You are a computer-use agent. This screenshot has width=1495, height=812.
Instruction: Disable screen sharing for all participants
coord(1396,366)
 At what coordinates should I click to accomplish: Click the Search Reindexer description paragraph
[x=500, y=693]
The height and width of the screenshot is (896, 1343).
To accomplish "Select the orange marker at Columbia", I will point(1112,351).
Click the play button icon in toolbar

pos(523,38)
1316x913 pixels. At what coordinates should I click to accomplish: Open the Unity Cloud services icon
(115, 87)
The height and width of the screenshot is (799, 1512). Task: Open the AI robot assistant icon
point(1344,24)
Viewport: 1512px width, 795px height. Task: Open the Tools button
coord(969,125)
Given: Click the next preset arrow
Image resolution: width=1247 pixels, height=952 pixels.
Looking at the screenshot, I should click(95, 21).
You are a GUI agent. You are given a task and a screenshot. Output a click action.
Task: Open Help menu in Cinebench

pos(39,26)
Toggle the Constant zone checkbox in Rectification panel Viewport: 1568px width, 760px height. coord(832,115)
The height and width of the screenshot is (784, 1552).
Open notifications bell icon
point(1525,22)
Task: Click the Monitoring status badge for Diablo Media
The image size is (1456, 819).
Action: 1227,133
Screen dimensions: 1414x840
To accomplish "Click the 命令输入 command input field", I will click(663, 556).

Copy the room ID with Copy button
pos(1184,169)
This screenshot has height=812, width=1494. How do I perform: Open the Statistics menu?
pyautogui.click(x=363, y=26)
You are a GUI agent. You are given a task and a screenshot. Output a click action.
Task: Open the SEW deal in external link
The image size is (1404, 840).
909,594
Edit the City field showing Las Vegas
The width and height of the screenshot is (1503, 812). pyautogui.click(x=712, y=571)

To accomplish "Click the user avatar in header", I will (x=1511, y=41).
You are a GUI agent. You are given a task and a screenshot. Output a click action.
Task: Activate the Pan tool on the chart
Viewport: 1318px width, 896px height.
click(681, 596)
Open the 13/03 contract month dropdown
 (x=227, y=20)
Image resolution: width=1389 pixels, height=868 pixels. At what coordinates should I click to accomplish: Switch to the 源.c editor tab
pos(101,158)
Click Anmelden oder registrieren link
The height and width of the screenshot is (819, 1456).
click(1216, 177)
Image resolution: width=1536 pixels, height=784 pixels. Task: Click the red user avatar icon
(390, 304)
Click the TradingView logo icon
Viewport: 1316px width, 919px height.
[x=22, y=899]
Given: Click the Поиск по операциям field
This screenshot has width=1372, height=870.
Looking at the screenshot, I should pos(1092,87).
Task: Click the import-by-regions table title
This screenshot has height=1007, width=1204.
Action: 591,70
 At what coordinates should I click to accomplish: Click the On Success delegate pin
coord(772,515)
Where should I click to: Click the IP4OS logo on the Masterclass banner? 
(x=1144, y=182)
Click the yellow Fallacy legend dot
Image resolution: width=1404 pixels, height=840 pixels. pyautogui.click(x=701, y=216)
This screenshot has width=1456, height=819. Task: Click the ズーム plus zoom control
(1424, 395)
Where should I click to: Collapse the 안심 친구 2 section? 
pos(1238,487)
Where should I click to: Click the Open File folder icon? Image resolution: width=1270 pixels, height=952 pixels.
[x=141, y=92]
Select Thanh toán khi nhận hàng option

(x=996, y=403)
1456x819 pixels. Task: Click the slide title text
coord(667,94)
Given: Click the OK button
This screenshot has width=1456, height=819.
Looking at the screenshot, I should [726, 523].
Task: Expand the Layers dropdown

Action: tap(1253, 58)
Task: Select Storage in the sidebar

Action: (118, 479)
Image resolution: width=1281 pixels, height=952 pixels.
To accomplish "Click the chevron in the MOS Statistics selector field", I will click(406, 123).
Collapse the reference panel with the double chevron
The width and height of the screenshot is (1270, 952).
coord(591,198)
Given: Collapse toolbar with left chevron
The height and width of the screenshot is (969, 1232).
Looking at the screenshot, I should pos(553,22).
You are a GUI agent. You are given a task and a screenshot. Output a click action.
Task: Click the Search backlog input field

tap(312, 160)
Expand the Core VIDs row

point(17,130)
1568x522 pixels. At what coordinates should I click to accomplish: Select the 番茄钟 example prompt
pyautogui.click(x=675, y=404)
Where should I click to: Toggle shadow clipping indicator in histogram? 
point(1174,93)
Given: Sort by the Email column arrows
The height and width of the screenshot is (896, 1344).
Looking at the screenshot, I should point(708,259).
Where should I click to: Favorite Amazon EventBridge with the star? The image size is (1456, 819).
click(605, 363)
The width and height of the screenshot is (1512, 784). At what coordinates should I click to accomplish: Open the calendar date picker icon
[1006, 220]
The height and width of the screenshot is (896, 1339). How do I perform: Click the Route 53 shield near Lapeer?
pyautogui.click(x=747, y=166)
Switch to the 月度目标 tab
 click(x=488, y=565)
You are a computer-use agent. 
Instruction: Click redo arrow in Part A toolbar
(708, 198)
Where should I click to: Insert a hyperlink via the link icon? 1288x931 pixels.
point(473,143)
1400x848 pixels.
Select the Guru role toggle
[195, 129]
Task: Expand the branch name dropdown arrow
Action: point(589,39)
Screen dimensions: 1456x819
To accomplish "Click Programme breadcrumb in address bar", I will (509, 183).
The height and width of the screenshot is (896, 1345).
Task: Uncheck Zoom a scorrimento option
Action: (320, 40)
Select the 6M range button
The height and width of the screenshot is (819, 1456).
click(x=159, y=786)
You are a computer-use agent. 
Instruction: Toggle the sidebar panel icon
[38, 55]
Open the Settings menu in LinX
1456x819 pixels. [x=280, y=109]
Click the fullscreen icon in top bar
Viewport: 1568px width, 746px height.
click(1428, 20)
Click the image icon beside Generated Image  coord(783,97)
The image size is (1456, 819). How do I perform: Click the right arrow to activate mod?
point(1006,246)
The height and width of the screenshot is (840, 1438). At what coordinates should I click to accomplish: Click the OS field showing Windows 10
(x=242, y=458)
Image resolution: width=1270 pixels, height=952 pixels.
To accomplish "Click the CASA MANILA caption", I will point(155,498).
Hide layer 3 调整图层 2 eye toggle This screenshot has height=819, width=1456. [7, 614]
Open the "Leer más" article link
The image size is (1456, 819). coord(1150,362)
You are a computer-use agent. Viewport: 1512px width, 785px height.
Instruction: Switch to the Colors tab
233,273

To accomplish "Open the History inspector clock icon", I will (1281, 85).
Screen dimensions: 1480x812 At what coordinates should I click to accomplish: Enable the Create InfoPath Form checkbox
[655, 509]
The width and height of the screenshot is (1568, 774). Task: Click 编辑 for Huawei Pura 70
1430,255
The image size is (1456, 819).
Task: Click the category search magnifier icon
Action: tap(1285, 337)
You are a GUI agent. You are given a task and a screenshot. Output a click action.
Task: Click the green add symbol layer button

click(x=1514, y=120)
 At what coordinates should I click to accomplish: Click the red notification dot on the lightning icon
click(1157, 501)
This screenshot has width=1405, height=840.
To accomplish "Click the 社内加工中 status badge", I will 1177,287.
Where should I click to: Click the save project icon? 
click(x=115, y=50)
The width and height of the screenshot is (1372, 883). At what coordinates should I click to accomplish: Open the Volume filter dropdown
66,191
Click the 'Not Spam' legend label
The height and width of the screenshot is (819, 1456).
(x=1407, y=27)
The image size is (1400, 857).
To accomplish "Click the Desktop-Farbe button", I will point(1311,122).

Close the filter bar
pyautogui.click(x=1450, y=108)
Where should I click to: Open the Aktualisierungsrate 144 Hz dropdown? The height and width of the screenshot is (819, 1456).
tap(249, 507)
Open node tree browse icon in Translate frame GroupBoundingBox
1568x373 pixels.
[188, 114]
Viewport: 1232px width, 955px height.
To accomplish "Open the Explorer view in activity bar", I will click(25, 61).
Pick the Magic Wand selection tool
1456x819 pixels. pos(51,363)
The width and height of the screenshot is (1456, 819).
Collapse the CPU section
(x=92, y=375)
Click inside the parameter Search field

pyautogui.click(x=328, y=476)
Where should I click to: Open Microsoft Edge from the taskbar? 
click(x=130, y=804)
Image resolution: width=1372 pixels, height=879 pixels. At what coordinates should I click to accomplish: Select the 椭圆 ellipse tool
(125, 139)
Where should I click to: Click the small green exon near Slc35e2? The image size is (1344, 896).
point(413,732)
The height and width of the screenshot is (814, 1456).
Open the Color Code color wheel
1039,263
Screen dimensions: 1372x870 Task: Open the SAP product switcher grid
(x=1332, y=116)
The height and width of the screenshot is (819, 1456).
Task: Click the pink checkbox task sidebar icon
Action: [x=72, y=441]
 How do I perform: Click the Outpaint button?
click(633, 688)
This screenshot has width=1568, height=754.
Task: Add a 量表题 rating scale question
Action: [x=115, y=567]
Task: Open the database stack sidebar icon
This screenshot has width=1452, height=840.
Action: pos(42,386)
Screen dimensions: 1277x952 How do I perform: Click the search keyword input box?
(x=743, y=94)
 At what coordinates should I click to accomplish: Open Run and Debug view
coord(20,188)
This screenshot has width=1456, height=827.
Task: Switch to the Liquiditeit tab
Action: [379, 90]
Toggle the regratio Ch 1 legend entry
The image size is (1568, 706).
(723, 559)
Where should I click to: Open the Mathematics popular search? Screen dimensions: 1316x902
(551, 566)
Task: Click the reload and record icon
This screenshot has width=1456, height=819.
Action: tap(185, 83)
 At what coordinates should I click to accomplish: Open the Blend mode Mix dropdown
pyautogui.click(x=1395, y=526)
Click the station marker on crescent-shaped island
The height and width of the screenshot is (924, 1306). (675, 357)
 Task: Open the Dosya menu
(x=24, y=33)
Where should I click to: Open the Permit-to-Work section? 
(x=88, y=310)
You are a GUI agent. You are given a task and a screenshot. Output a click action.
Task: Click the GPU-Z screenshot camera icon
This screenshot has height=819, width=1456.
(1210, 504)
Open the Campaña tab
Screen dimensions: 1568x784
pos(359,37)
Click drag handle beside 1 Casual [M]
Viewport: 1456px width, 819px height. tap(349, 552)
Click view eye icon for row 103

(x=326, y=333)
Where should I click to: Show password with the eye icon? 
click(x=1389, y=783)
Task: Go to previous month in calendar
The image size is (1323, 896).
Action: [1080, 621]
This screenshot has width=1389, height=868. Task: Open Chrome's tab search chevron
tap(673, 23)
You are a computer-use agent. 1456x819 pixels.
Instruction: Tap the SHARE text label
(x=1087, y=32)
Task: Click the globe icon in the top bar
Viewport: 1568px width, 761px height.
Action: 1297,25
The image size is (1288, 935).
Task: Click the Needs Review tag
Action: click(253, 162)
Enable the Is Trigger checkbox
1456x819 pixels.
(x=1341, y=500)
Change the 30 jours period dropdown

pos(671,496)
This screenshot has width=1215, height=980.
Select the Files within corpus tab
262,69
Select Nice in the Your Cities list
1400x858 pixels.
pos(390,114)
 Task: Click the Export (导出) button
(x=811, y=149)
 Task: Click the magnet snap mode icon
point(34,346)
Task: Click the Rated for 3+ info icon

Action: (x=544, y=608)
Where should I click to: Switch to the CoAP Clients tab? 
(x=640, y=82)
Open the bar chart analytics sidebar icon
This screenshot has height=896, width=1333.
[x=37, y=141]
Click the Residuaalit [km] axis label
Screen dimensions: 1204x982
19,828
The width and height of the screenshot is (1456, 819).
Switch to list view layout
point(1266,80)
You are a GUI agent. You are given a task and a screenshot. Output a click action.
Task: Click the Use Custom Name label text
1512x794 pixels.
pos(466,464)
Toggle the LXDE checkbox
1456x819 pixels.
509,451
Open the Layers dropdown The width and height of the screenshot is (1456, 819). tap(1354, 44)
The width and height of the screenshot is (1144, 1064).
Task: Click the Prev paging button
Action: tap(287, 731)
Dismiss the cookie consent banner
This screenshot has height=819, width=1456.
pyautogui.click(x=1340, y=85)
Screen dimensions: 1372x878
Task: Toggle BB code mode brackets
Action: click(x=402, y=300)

→ ASSIGNMENT
Copy the records above exactly, beginning at the line that contains "Select the Files within corpus tab" and stopping after the line that contains "Dismiss the cookie consent banner".

→ RESPONSE TO THE TASK
Select the Files within corpus tab
262,69
Select Nice in the Your Cities list
1400x858 pixels.
pos(390,114)
 Task: Click the Export (导出) button
(x=811, y=149)
 Task: Click the magnet snap mode icon
point(34,346)
Task: Click the Rated for 3+ info icon

Action: (x=544, y=608)
Where should I click to: Switch to the CoAP Clients tab? 
(x=640, y=82)
Open the bar chart analytics sidebar icon
This screenshot has height=896, width=1333.
[x=37, y=141]
Click the Residuaalit [km] axis label
Screen dimensions: 1204x982
19,828
The width and height of the screenshot is (1456, 819).
Switch to list view layout
point(1266,80)
You are a GUI agent. You are given a task and a screenshot. Output a click action.
Task: Click the Use Custom Name label text
1512x794 pixels.
pos(466,464)
Toggle the LXDE checkbox
1456x819 pixels.
509,451
Open the Layers dropdown The width and height of the screenshot is (1456, 819). tap(1354, 44)
The width and height of the screenshot is (1144, 1064).
Task: Click the Prev paging button
Action: tap(287, 731)
Dismiss the cookie consent banner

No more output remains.